The hunt for the 3′ endonuclease

Abstract

Pre-mRNAs are typically processed at the 3(') end by cleavage/polyadenylation. This is a two-step processing reaction initiated by endonucleolytic cleavage of pre-mRNAs downstream of the AAUAAA sequence or its variant, followed by extension of the newly generated 3(') end with a poly(A) tail. In metazoans, replication-dependent histone transcripts are cleaved by a different 3(') end processing mechanism that depends on the U7 small nuclear ribonucleoprotein and the polyadenylation step is omitted. Each of the two mechanisms occurs in a macromolecular assembly that primarily functions to juxtapose the scissile bond with the 3(') endonuclease. Remarkably, despite characterizing a number of processing factors, the identity of this most critical component remained elusive until recently. For cleavage coupled to polyadenylation, much needed help was offered by bioinformatics, which pointed to CPSF-73, a known processing factor required for both cleavage and polyadenylation, as the possible 3(') endonuclease. In silico structural analysis indicated that this protein is a member of the large metallo-β-lactamase family of hydrolytic enzymes and belongs to the β-CASP subfamily that includes several RNA and DNA-specific nucleases.
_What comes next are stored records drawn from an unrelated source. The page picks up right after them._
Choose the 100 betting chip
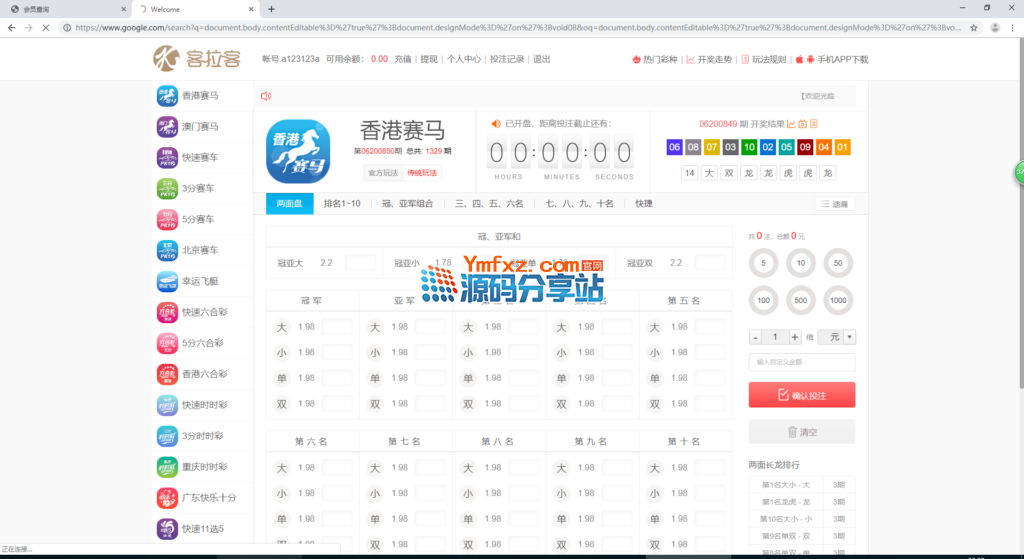1024x559 pixels. click(x=764, y=300)
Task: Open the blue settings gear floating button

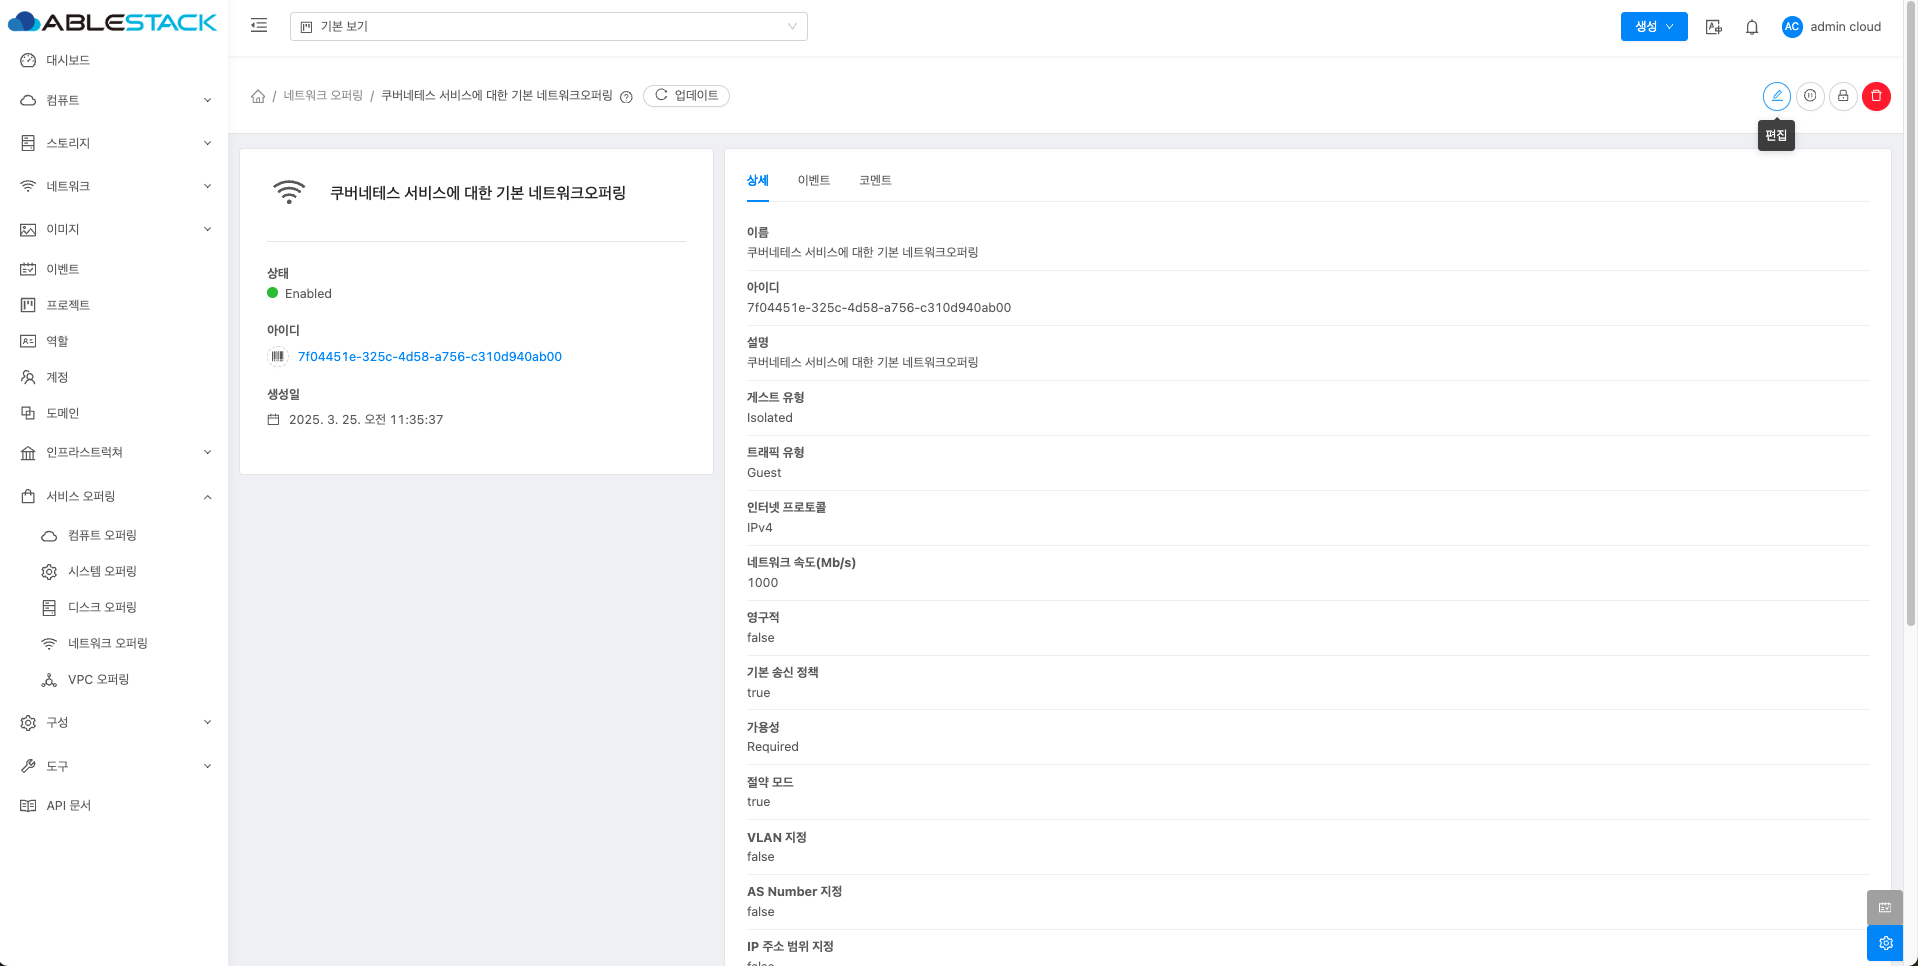Action: 1885,943
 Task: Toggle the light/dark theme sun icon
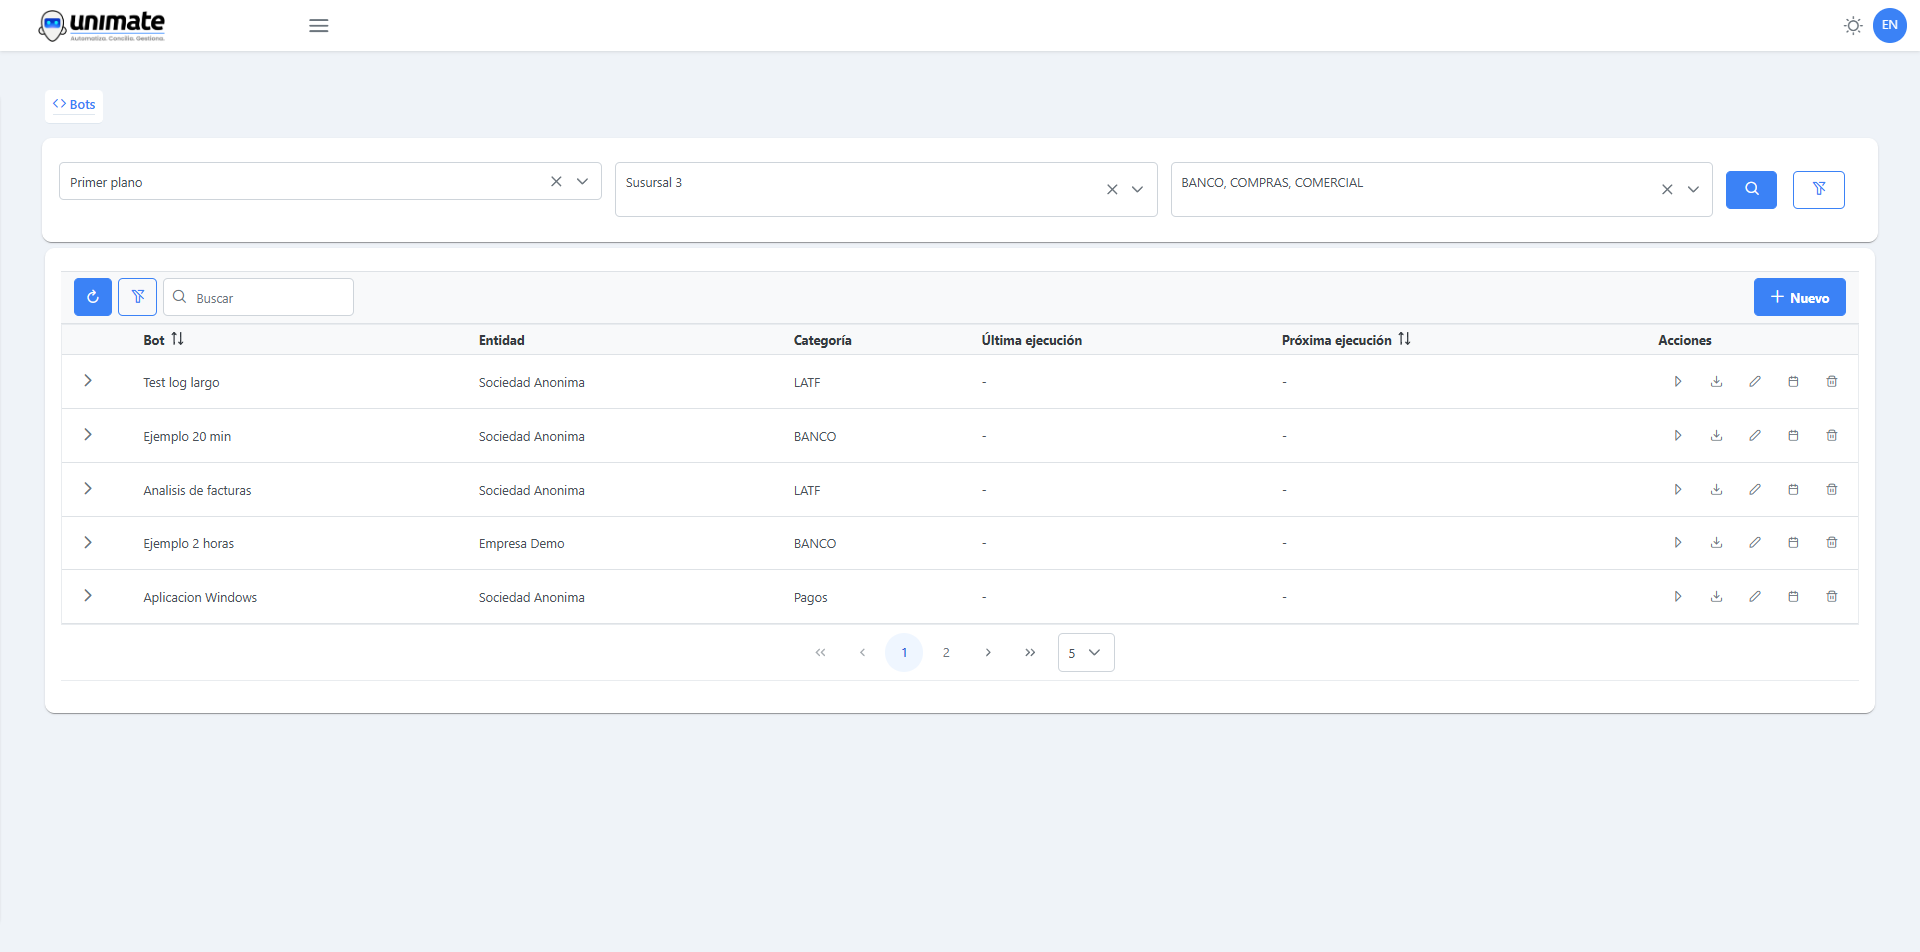click(x=1852, y=26)
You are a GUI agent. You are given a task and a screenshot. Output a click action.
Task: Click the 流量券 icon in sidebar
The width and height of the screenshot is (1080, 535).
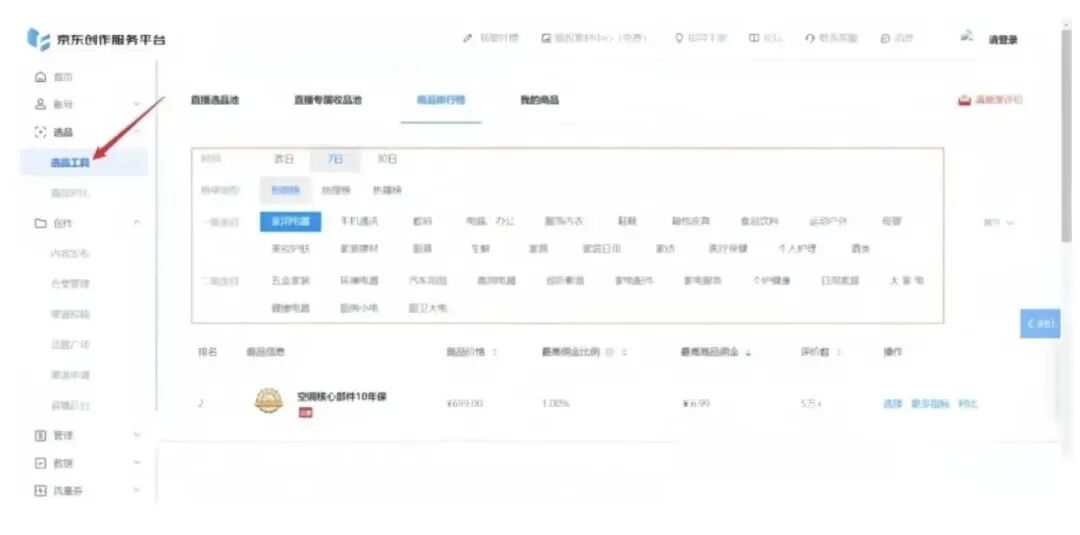40,491
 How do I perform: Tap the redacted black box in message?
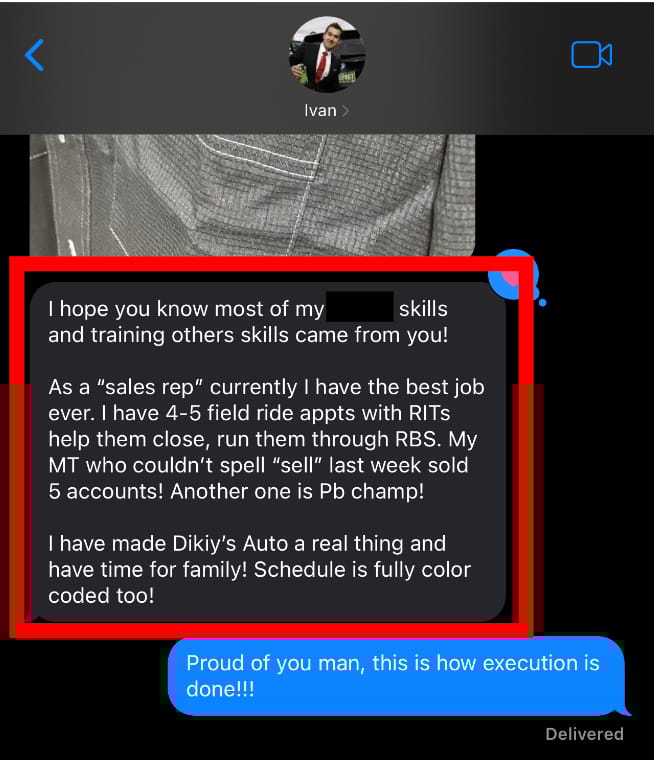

Subsequent experimental studies supported the notion that CPSF-73 does function as the endonuclease in the formation of polyadenylated mRNAs, but some controversy still remains as a different cleavage and polyadenylation specificity factor (CPSF) subunit, CPSF-30, displays an endonuclease activity in vitro while recombinant CPSF-73 is inactive. Unexpectedly, CPSF-73 as the 3(') endonuclease in cleavage coupled to polyadenylation found a strong ally in U7-dependent processing of histone pre-mRNAs, which was shown to utilize the same protein as the cleaving enzyme. It thus seems likely that these two processing reactions evolved from a common mechanism, with CPSF-73 as the endonuclease.